Hedge Fund AUM Falls By Most Since Crisis As Desperate Managers Cut Fees To Keep Clients

Make no mistake, it’s been a tough year for the 2 and 20 crowd. 

Between an inexorable slump in commodities (which has led directly to a burgeoning HY crisis), the volatility that comes with pervasive monetary policy confusion, a “surprise” China deval, tail risk galore, and a variety of spectacular blow ups (see Ackman and Valeant), it’s become abundantly clear that when it comes to truth in advertising, hedge funds fail miserably as protecting against massive fat tail events apparently isn’t their cup of tea after all (see here for more).

Even risk parity has suffered in an environment characterized by increasingly interdependent and correlated markets.

Well, now that pension funds (and everyone else for that matter) have come to the realization that in a market backstopped by the central bank put, it makes a lot more sense to just buy the SPY for a fraction of a percentage point (in terms of expense ratios) than to pay 2 and 20 for someone to ride the beta train with the most leverage possible hoping that the Fed will prevent any events that actually need hedging, and now that HY is finally rolling over just like we said it would, the liquidations are multiplying. 

"Funds depend on institutional investors such as insurers and pension schemes, who cannot afford to miss minimum return targets and are themselves under pressure from boards that oversee investments," FT writes.

“Most [fund] managers prefer to haggle like rug-salesmen at a bazaar; institutional investors would rather shop at Ikea,” says Simon Ruddick, founder of consultant Albourne and that means the trend shown in the following graph is likely to reverse going foward:

In a sign that things are getting progressively worse, “the number of funds liquidated climbed to 257 [in Q3], up from 200 in the previous three months,” Bloomberg notes, citing Hedge Fund Research Inc.

Total closures in the first nine months of the year hit 674, while AUM fell by $95 billion to $2.87 trillion during the quarter, “the most since the fourth quarter of 2008, when the industry lost $314.4 billion amid the global financial crisis.” 

"The HFRI Fund Weighted Composite Index declined by more than 4 percent in the three months through September, its biggest quarterly drop in four years, as money managers were caught out by the devaluation of the Chinese yuan in August, which pummeled markets, and as oil and gold prices slumped," Bloomberg adds.

Now obviously - as noted above and as we documented extensively in the wake of the flash crashing madness that unfolded on August 24 - hedge funds are supposed to be a safe haven when market turmoil strikes but as it turns out, they aren't particularly adept at actually "hedging" and so, when the black swans come calling, the losses pile up. 

So what's a "poor" hedgie to do?
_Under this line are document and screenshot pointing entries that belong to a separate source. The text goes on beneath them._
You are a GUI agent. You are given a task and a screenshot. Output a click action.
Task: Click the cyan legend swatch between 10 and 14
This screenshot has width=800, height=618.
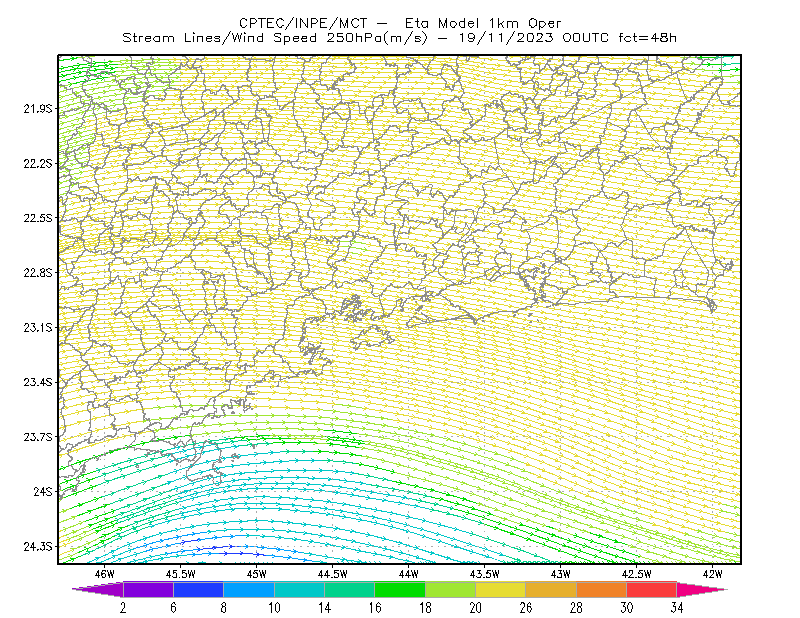[299, 589]
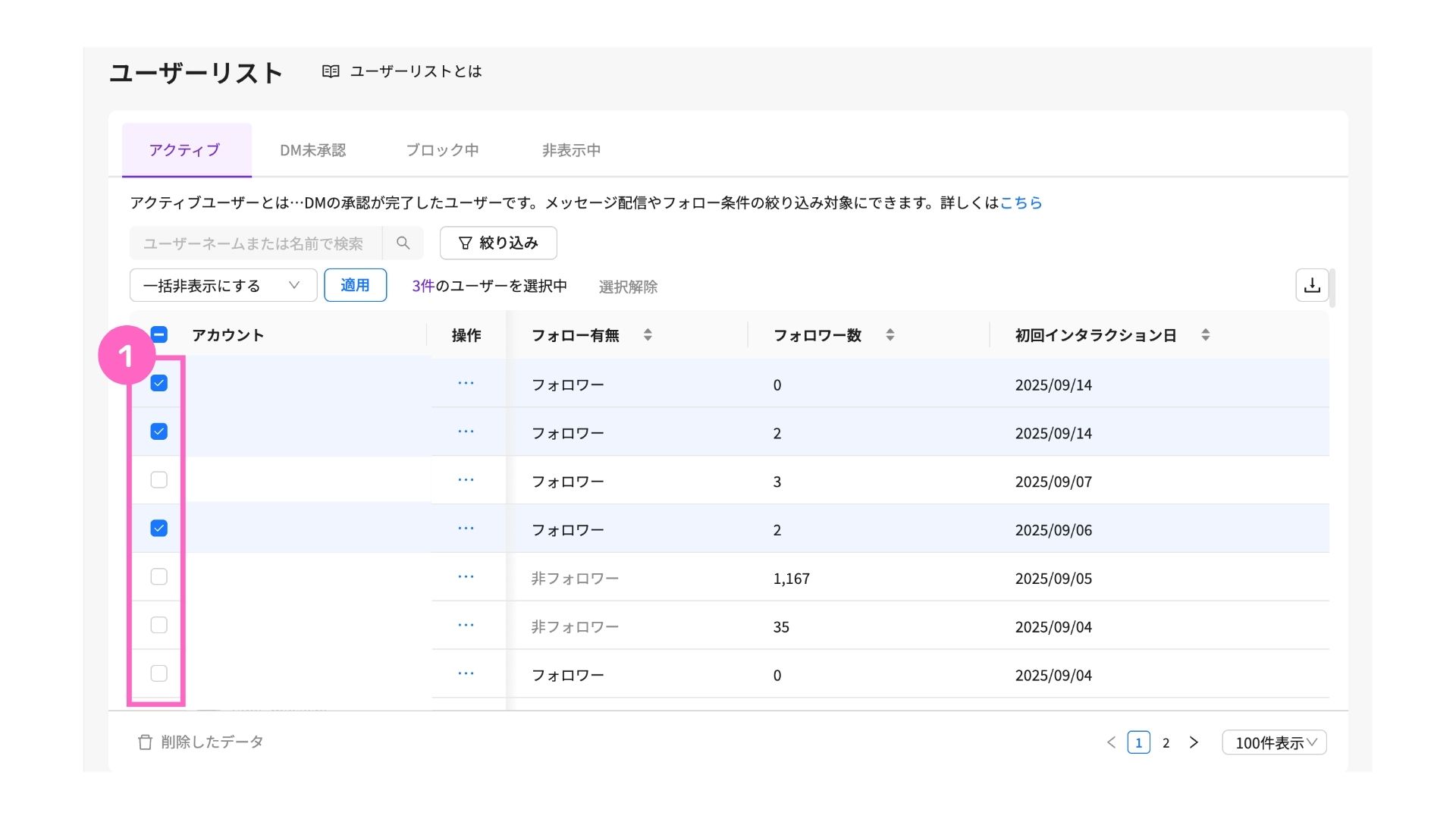Expand the 一括非表示にする dropdown
Viewport: 1456px width, 819px height.
[223, 285]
Well, cut fees for one thing. Here's FT again:

Many hedge funds are cutting fees and negotiating with investors to trim some of their hefty costs and avert withdrawals after another mediocre year for returns.

 

The industry has been shifting for several years away from its traditional model of charging 2 per cent of assets and keeping 20 per cent of profit. Some funds are already wooing customers with fees closer to 1 per cent and 15 per cent, people in the industry say.

 

Management fees declined this year in every strategy except event driven, falling to a mean of 1.61 per cent from 1.69 per cent, according to JPMorgan’s Capital Introduction Group.

 

Several big-name funds have closed to outside investors or shut entirely this year: Michael Novogratz’s $2bn fund at Fortress Investment Group shut in October after having lost 17.5 per cent in 2015, and this month BlueCrest pushed out external investors, saying 2 and 20 was “no longer a particularly profitable business”.

 

Carlyle’s Claren Road, facing an exodus of half its clients after losses, delayed giving some money back, and offered reduced fees if investors agreed to stay with the fund for another two years, according to people familiar with the offer.

 

Glenview Capital manager Larry Robbins, whose fund is down 17 per cent this year, has now offered existing clients a chance to put new money into a healthcare-focused side fund, with no fees of any kind.

Of course at the end of the day, if you're losing double-digits, it really doesn't matter if the fee is 1 and 15 or 2 and 20 - you're losing money and underperforming benchmarks that can bought via ultra-low cost vehicles and on that note, we'll close with the following quote from Emma Bewley, Connection Capital’s head of fund investment: 

“If you’re pushing for lower management fees to save minimal basis points on a fund where you are unhappy with performance, as a fiduciary, you have to decide whether you want to keep that fund at all.”